== Task directions ==
Copy the items below word for word, from the line containing "638x1200 pixels. Task: Select" through the end of the items, including both of those lines. Leave out the pictures.

== Stored data ==
= = = = =

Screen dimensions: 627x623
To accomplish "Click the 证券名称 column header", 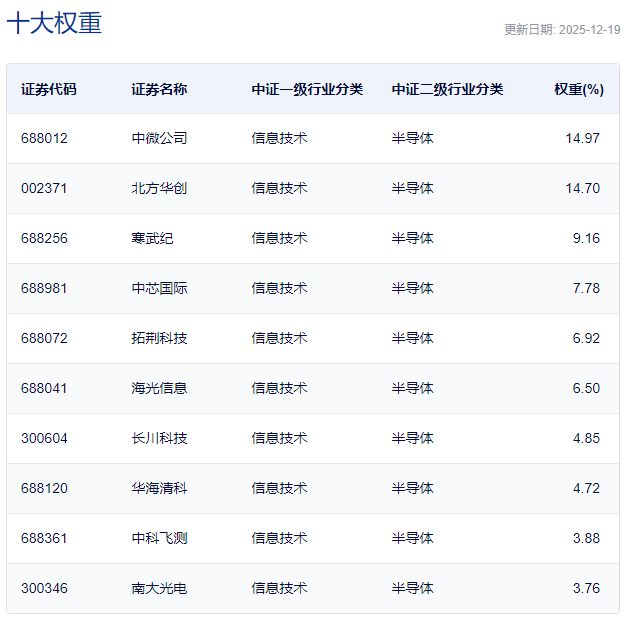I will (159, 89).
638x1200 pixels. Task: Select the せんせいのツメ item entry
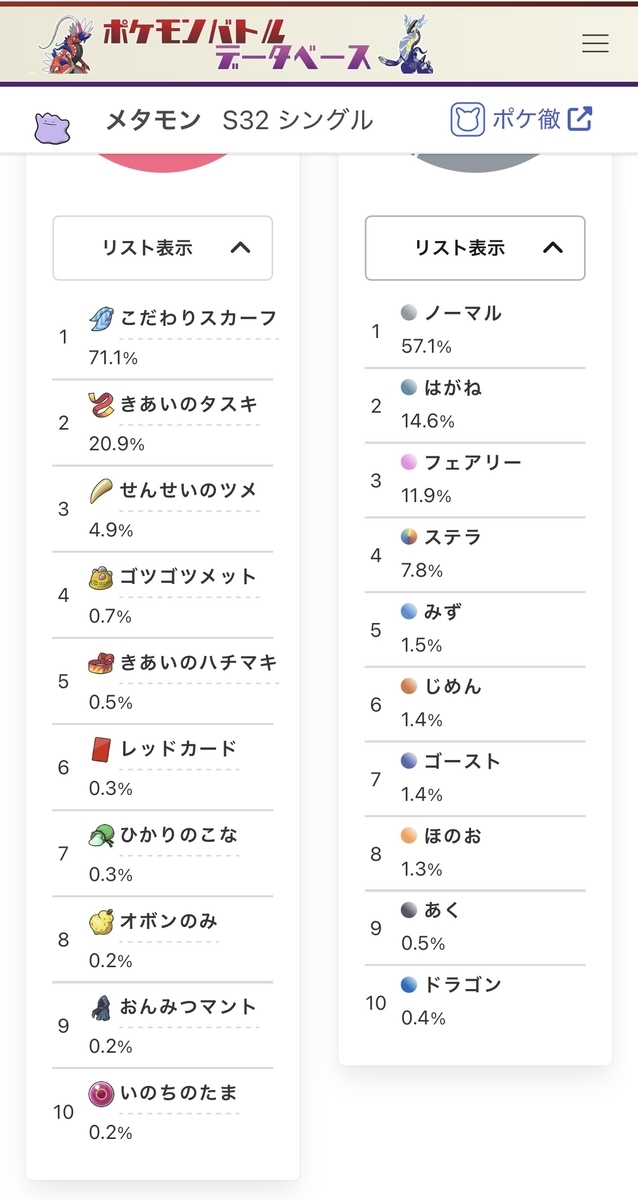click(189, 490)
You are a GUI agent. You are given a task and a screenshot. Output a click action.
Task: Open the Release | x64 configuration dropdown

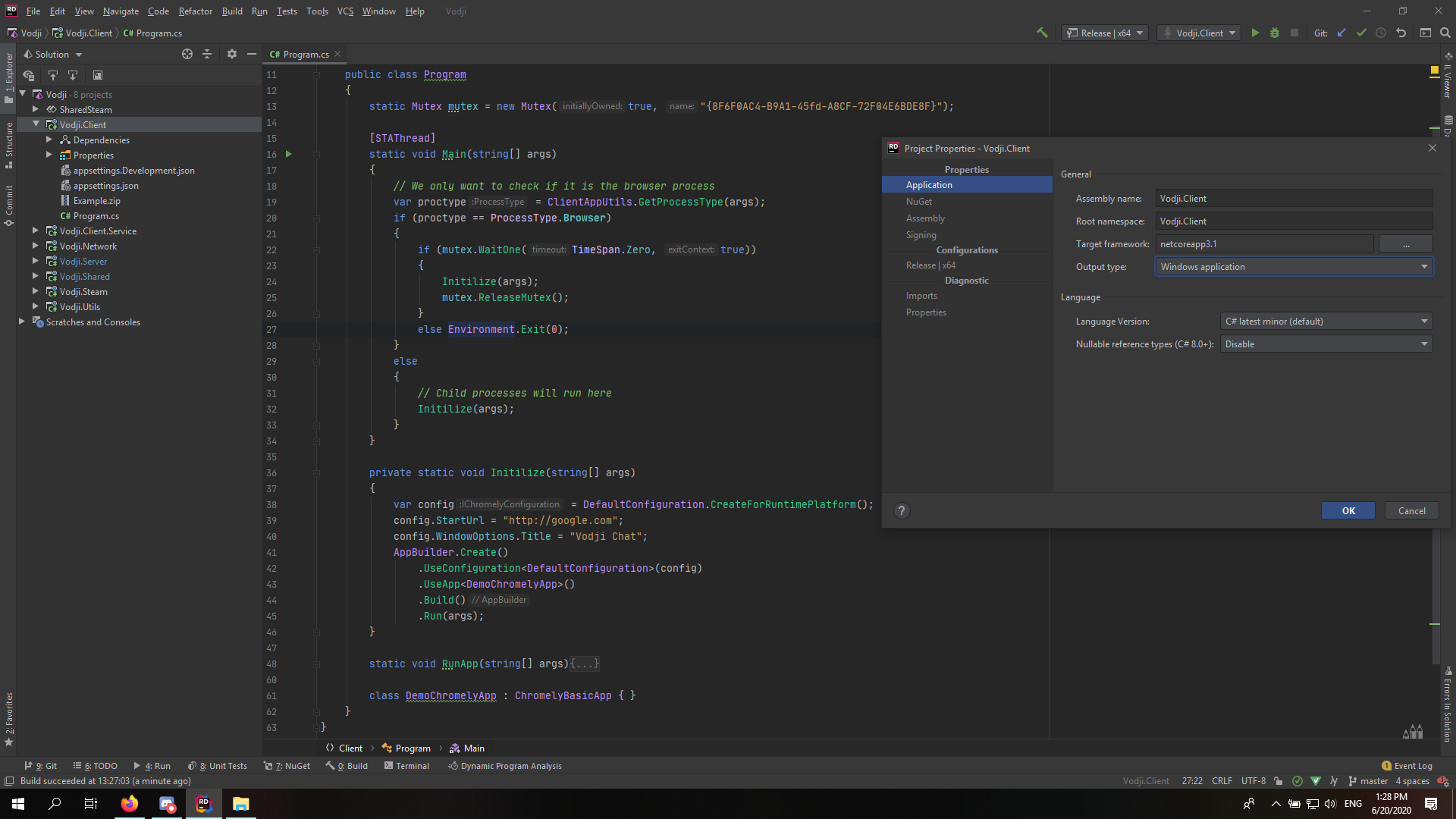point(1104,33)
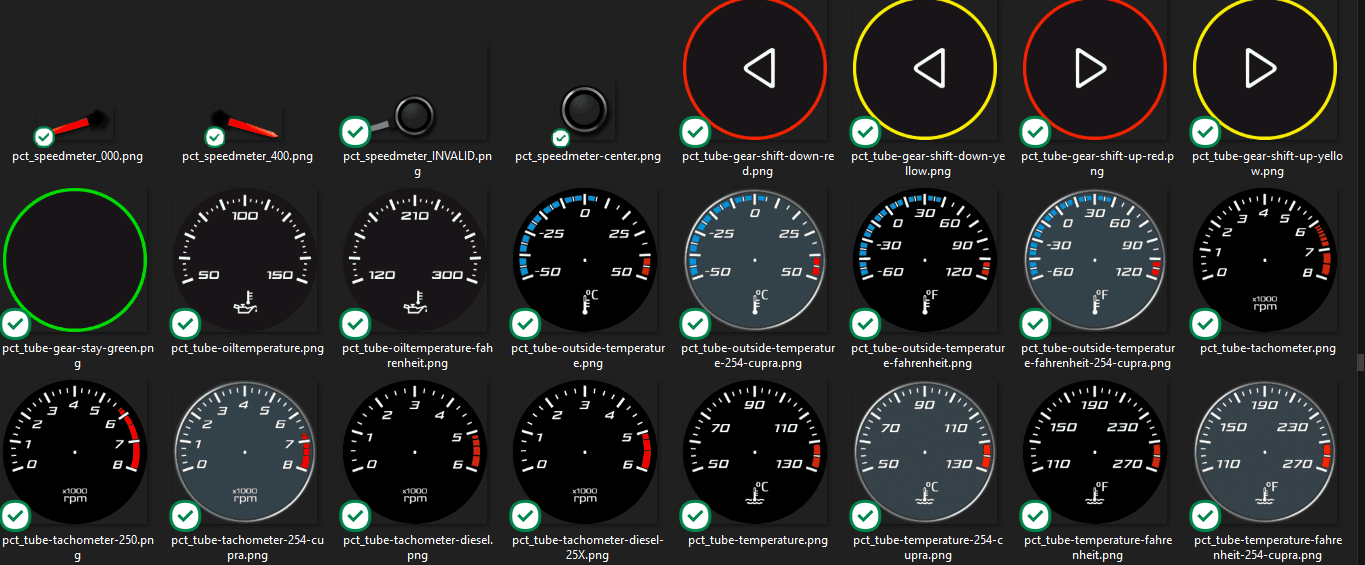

= = = = =

== Answer for this exercise ==
638x1200 pixels. Task: Select the せんせいのツメ item entry
click(189, 490)
You are a GUI agent. You are given a task and a screenshot. Output a click action.
Task: Open the Release | x64 configuration dropdown

point(1104,33)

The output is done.